Ainda que eu seja o mais vira-lata dos curiosos em astrologia, já entendi que os capricornianos são taurinos que se levam a sério. Que é maravilhoso ter sagitarianos por perto. Que amo os nascidos em Câncer. Que sou capaz de identificar alguém de Libra a quilômetros – estamos sempre fadados à amizade. Admito que às vezes me irrita a leveza dos geminianos, que se esquecem até de comer, algo inadmissível para um taurino. Com os piscianos, o dilema das constelações. Sabe-se lá se sairemos no braço ou de braço dado.

O que mais impressiona, contudo, é a quantidade de pessoas versadas nos astros, ocultas aqui e ali, o que faz desse assunto a mais universal das conversas. Tive um amigo, estudioso com afinco do assunto, que nunca ficava em paz em festas e quetais. Bastava que alguém fofocasse ser ele um versado em astrologia para que se formassem rodas à sua volta. Queriam que lhes dissesse com que signo combinavam. Ou simplesmente entender por que diabos se sentiam arianos ou aquarianos em tempo integral.
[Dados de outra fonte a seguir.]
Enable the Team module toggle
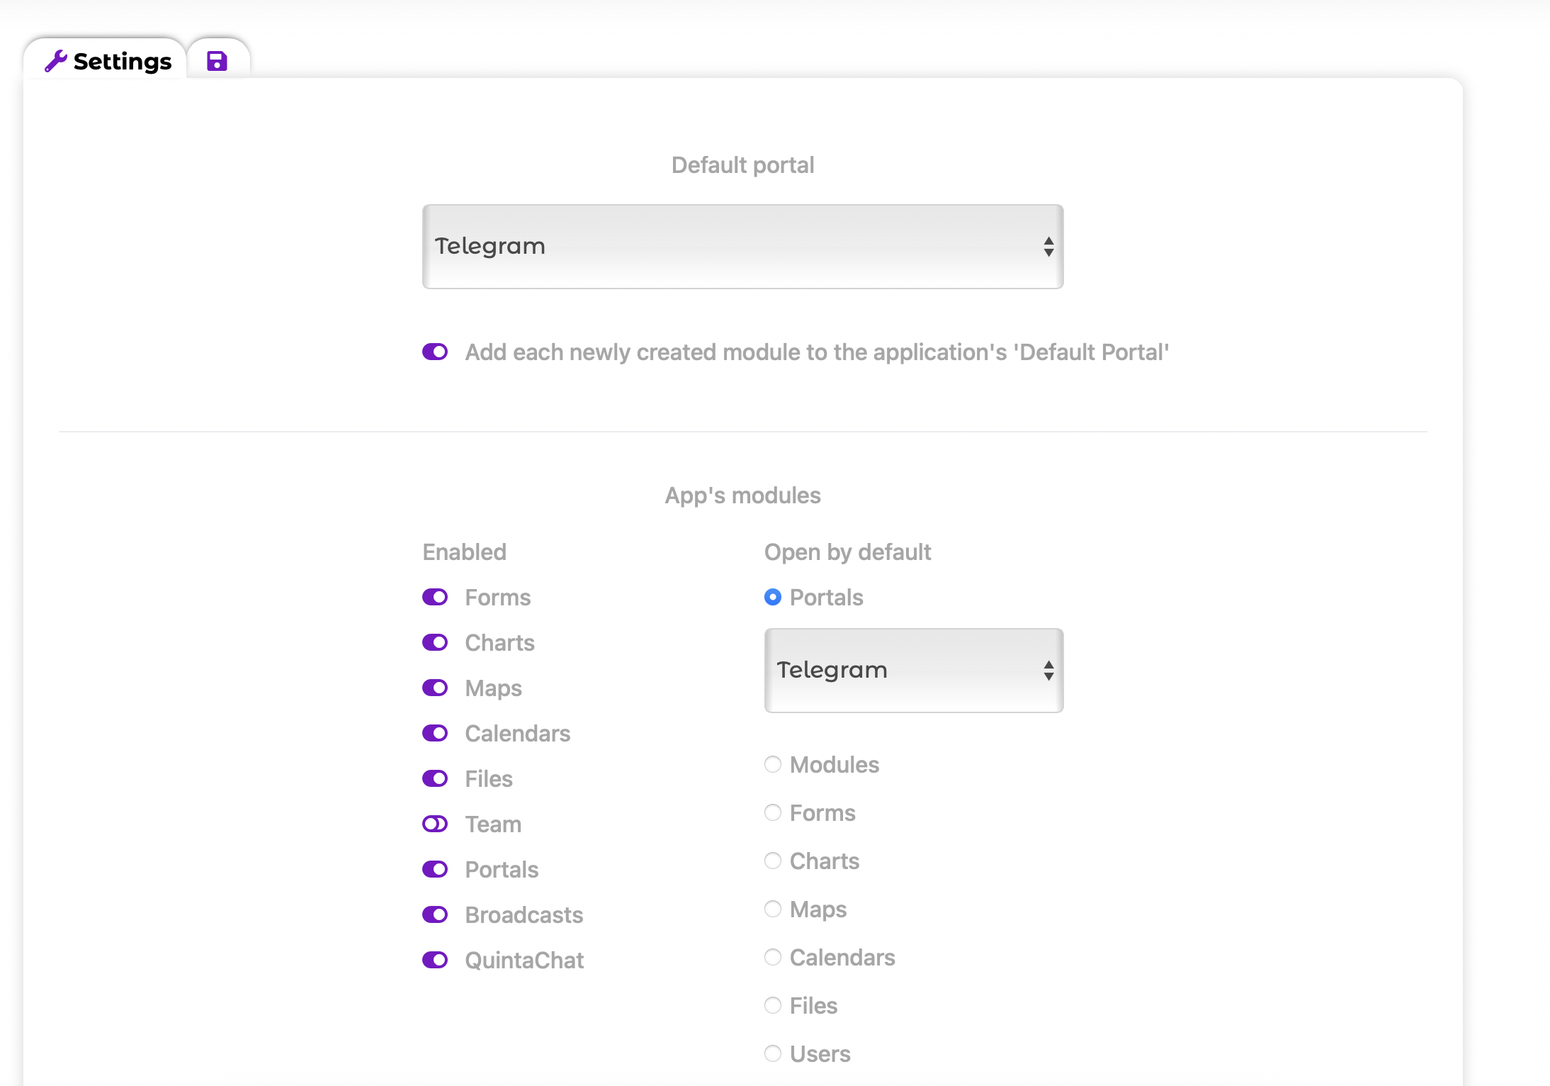[x=435, y=824]
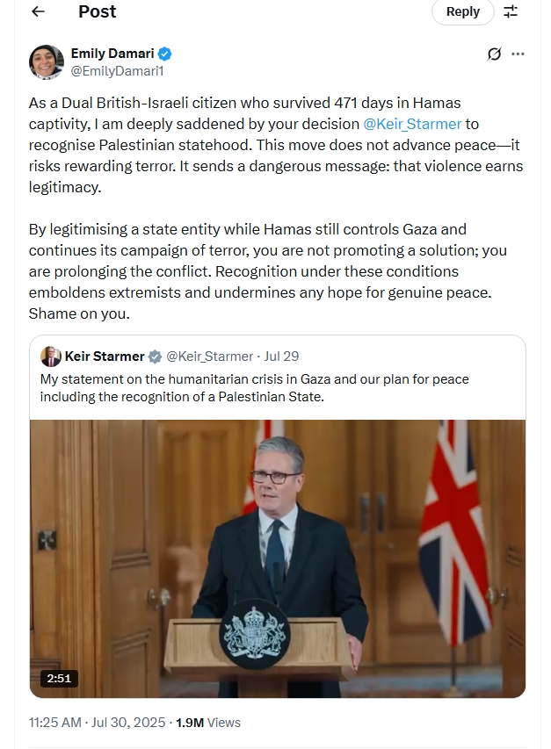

Semana passada, em uma festa de casamento, a conversa do grupo em que eu estava acabou numa espécie de sessão da madame Zaira. De repente, éramos oito pessoas usando a linguagem dos astros para, no fundo, poder falar de si, de angústias, dos defeitos rijos feito carne de pescoço. Uma delícia. Para essas ocasiões, tenho uma fala pronta, no que outros me seguem. Quase sempre arranco algumas gargalhadas, o que me torna, casmurro taurino, um pouco mais simpático. Repito o que me declarou uma pesquisadora dos corpos celestes. Depois de tomar minha data de nascimento, respirou fundo e deu-me o veredicto: eu deveria me esforçar muito para ser uma boa pessoa. Touro com ascendente em Escorpião, aiaiai, que tragédia astrológica. E com todos os planetas em Virgem – ó céus, quase um monstro. Mas eu me salvava por ter uma Lua em Gêmeos, garantia de alguma humanidade.
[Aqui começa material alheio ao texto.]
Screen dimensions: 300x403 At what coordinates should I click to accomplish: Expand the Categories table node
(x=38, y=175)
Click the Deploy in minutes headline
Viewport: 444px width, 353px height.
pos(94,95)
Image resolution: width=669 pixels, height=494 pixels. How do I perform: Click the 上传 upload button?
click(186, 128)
Quando estou empacado como um Touro na arena, invoco a tal da Lua em Gêmeos e a ela me apego como que a um amuleto. Caro leitor, se algo lhe aflige, aconselho tentar descobrir onde é que anda a sua Lua. Pode ser de grande valia. No mais, a astrologia me é de todo lúdica, e não há crime ou pecado nisso. Acho um barato aqueles fakes da internet que descrevem os mais diversos signos em uma única situação. Tem a que diz o que cada um deles faria diante de uma rua, um sarro. Tem a dos móveis na casa de cada signo. Os geminianos gostam de tudo com rodinhas. Os taurinos, de móveis pesados – o que no meu caso é a mais pura verdade.
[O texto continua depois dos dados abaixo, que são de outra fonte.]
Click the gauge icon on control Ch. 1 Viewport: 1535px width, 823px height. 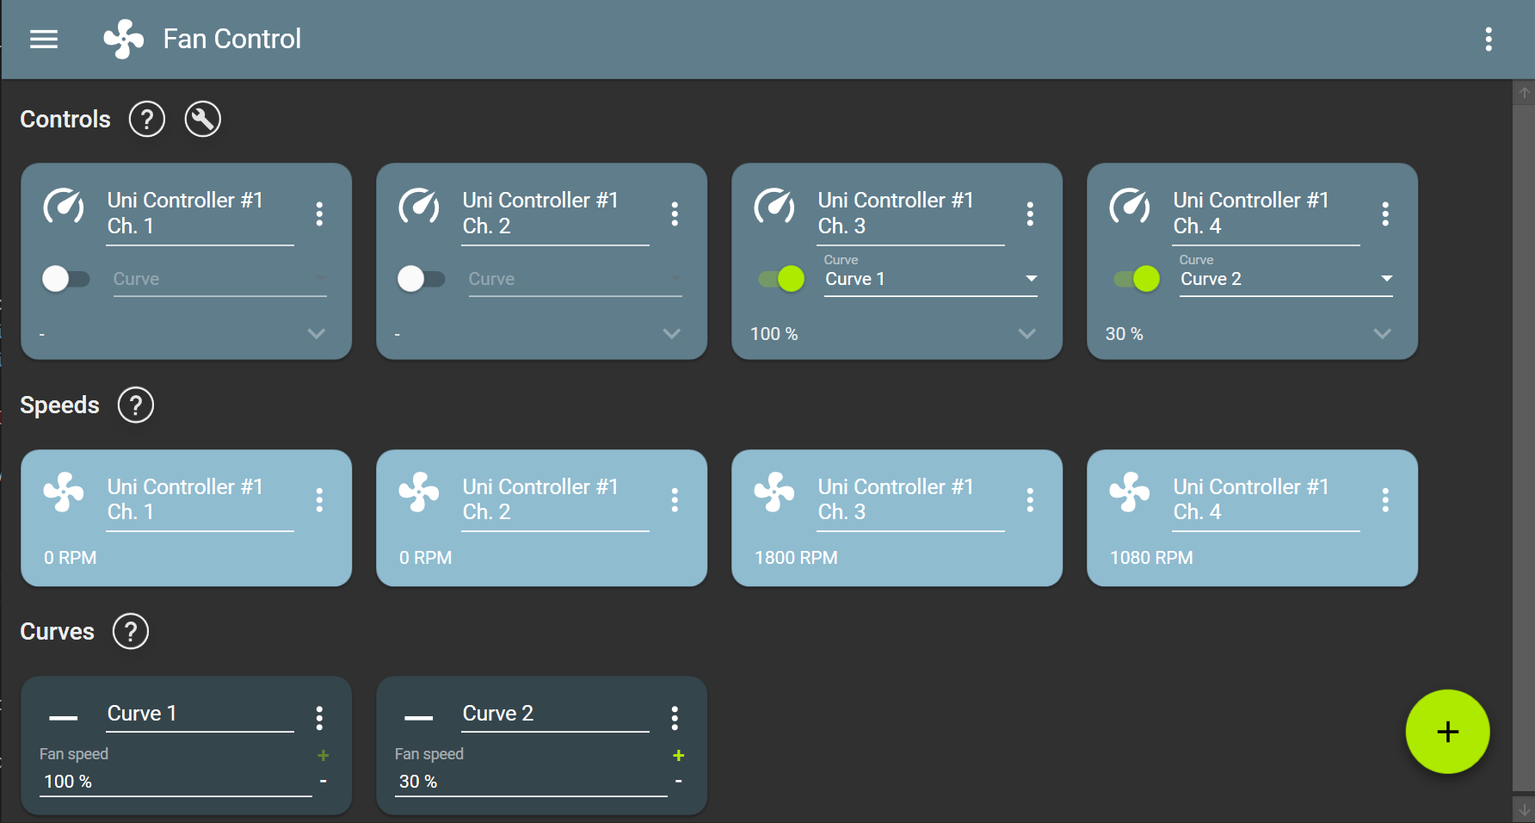(x=64, y=207)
No mais, esse misto de crença milenar com variedades de magazines acaba, pelo inusitado, mostrando o quanto não queremos ser determinados. Meu "horóscopo do inferno", outro modelo de humor disponível na rede, diz que eu devia fazer triatlo, pois é a única coisa para que serve um nascido em Touro (risos). Não escondo que quando fazia corridas de rua me sentia a mais feliz das criaturas. Mas tenho teimado em seguir outros ofícios. Malditos planetas em Virgem: devem ser eles que me atrapalham em fazer as escolhas naturais. Ou pode ter a ver com o ascendente em Escorpião, pedra do meu caminho. Alguém sabe como é que se desprograma um mapa astral?

PS. Lindíssima a cena do filme Amor, do Michael Haneke, em que a personagem feminina, idosa, assolada por uma doença degenerativa, lê o horóscopo do dia. Já não lhe serve mais. Ali começa sua despedida.